Danny Rischin, MD, director, Division of Cancer Medicine, head, Department of Medical Oncology, Peter MacCallum Cancer Centre, Melbourne, Australia, discusses the phase III KEYNOTE-048 trial, which examines pembrolizumab or pembrolizumab plus chemotherapy versus EXTREME as first-line therapy for patients with recurrent/metastatic head and neck squamous cell carcinoma.
Danny Rischin, MD, director, Division of Cancer Medicine, head, Department of Medical Oncology, Peter MacCallum Cancer Centre, discusses the phase III KEYNOTE-048 trial, which examines pembrolizumab (Keytruda) or pembrolizumab plus chemotherapy versus EXTREME as first-line therapy for patients with recurrent/metastatic head and neck squamous cell carcinoma.
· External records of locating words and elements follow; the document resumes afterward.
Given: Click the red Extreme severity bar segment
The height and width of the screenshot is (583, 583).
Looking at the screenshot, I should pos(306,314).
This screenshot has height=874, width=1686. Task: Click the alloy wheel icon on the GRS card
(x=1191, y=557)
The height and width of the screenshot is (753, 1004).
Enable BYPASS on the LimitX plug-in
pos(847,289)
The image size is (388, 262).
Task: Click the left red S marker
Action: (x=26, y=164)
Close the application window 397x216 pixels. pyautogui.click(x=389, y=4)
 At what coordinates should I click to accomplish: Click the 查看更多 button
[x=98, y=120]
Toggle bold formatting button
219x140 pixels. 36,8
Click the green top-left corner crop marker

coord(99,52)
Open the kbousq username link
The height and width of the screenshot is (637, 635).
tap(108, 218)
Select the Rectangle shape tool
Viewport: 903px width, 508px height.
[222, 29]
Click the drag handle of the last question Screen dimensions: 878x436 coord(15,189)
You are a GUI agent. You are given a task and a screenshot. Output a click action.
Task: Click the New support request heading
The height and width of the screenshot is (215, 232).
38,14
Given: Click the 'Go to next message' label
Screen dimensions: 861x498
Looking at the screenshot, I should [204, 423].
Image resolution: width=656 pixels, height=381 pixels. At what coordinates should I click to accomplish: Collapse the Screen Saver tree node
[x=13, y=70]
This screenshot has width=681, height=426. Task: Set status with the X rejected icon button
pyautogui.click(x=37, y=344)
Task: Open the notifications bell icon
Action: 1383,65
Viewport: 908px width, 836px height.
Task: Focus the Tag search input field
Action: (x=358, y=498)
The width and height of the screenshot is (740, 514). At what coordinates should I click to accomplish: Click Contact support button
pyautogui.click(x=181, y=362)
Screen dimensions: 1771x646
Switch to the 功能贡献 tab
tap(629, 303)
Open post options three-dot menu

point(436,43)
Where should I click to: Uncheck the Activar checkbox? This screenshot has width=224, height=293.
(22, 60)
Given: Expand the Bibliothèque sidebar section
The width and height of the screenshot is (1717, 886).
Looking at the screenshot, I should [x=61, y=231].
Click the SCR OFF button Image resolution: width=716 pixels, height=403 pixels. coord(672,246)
The regimens were investigated in 3 populations: patients who had a PD-L1 combined positive score (CPS) of ≥20 and ≥1, and in the overall population. Pembrolizumab monotherapy versus EXTREME showed significantly improved OS in patients with PD-L1 CPS ≥20 and CPS ≥1. In the total population, pembrolizumab monotherapy showed no PFS improvements and was noninferior, but it did not meet the superiority threshold. Response rates were lower with pembrolizumab monotherapy versus EXTREME in the overall population, but the duration of response was longer. The adverse event (AE) profile showed that there were less serious AEs in patients who received pembrolizumab monotherapy.
The pembrolizumab plus chemotherapy combination versus EXTREME also improved overall survival in all 3 populations. The pembrolizumab monotherapy and combination arms had similar response rates, PFS, and AE profiles.